Vision
The goal was to break down the barrier between the Java-based Data Streaming ecosystem (Kafka) and the Python-based Machine Learning ecosystem. By enabling Python User Defined Functions (UDFs) within Confluent Platform, I aimed to empower ML Engineers to bring their models directly to the data stream, without needing to learn Java or manage complex microservices.
Problem Statement
- Ecosystem Gap: Kafka, ksqlDB, and Kafka Connect run on the JVM, while the richest ecosystem for ML and Data Science is in Python.
- Fundamental Incompatibility: Existing solutions like GraalVM or Jython couldn't support the C-extensions required by critical Python libraries (NumPy, pandas, TensorFlow, PyTorch).

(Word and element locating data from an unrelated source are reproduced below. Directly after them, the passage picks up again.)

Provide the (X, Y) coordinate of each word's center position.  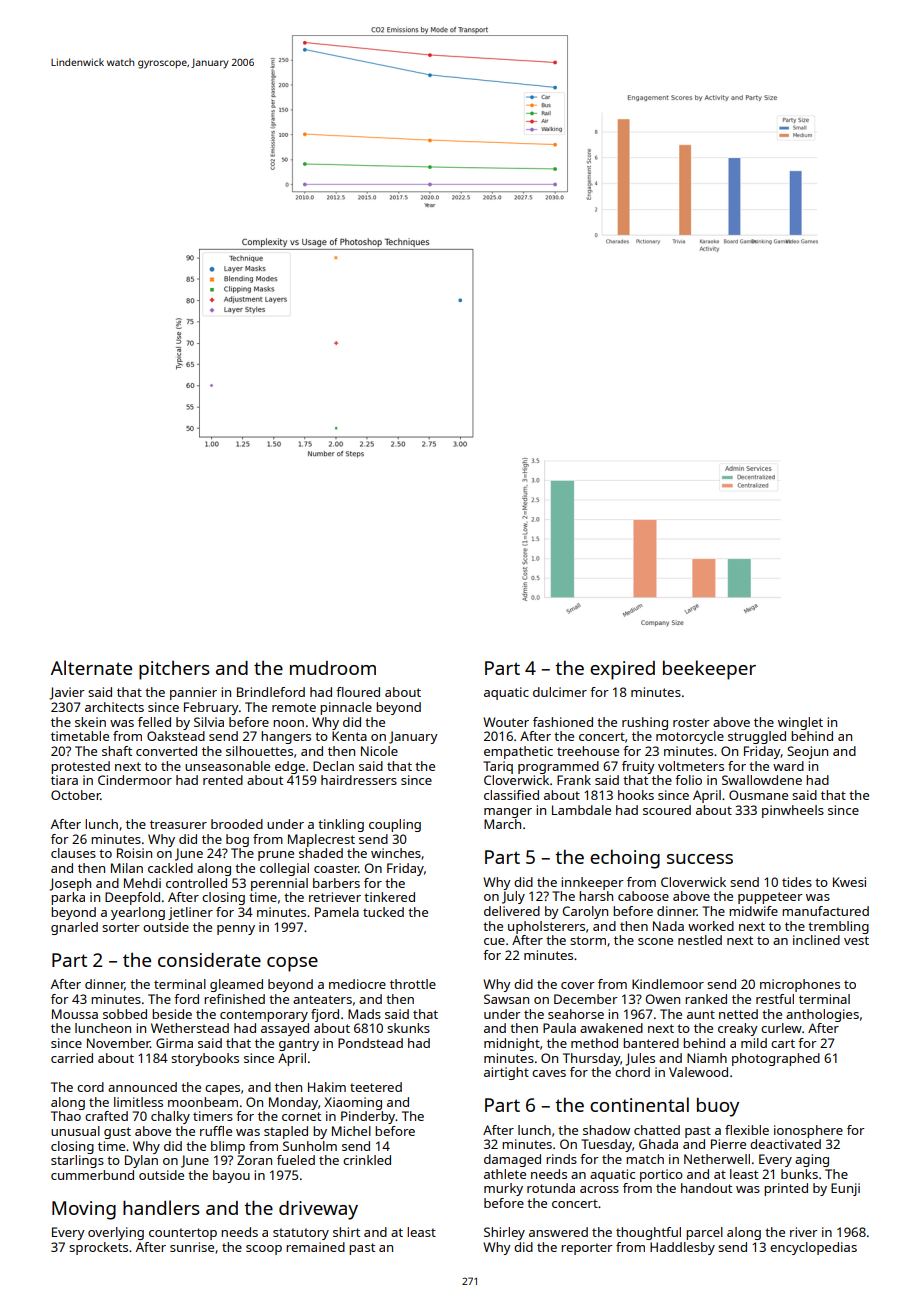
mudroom (333, 668)
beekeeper (709, 670)
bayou (231, 1176)
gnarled (74, 928)
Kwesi (849, 882)
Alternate (91, 667)
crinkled (367, 1160)
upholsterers (546, 927)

- Accessibility: ML Engineers and Data Scientists were effectively locked out of the powerful data management tooling in Confluent Platform because they didn't know Java.
Methodology
Inspired by Apache Flink's architecture, I developed a bridge to unite these two worlds:
- JNI Bridge: Used the Java Native Interface (JNI) to allow the JVM-based ksqlDB and Connect workers to communicate directly with a sidecar Python process. This avoided the limitations of running Python inside the JVM.
- Meta-programming: Built a Python library that used meta-programming to dynamically generate the required Kotlin bindings. This meant users could write pure Python functions, and the library would automatically handle the complex glue code needed to interface with the Java backend.
- Rich Ecosystem Support: Because it used a real C-based Python interpreter, the solution supported the full breadth of the Python ecosystem, including all major ML libraries.
Impact
- Democratization: Opened the Confluent ecosystem to a massive new audience of Python developers and ML engineers.
- New Capabilities: Enabled ML-driven functions (like real-time inference or complex data transformations) directly within SQL queries and Connect pipelines, which were previously impossible or impractical in pure Java.
- Commercial Strategy: Positioned as a key differentiator for Confluent Platform, directly addressing the "Python gap" in the Enterprise data streaming market.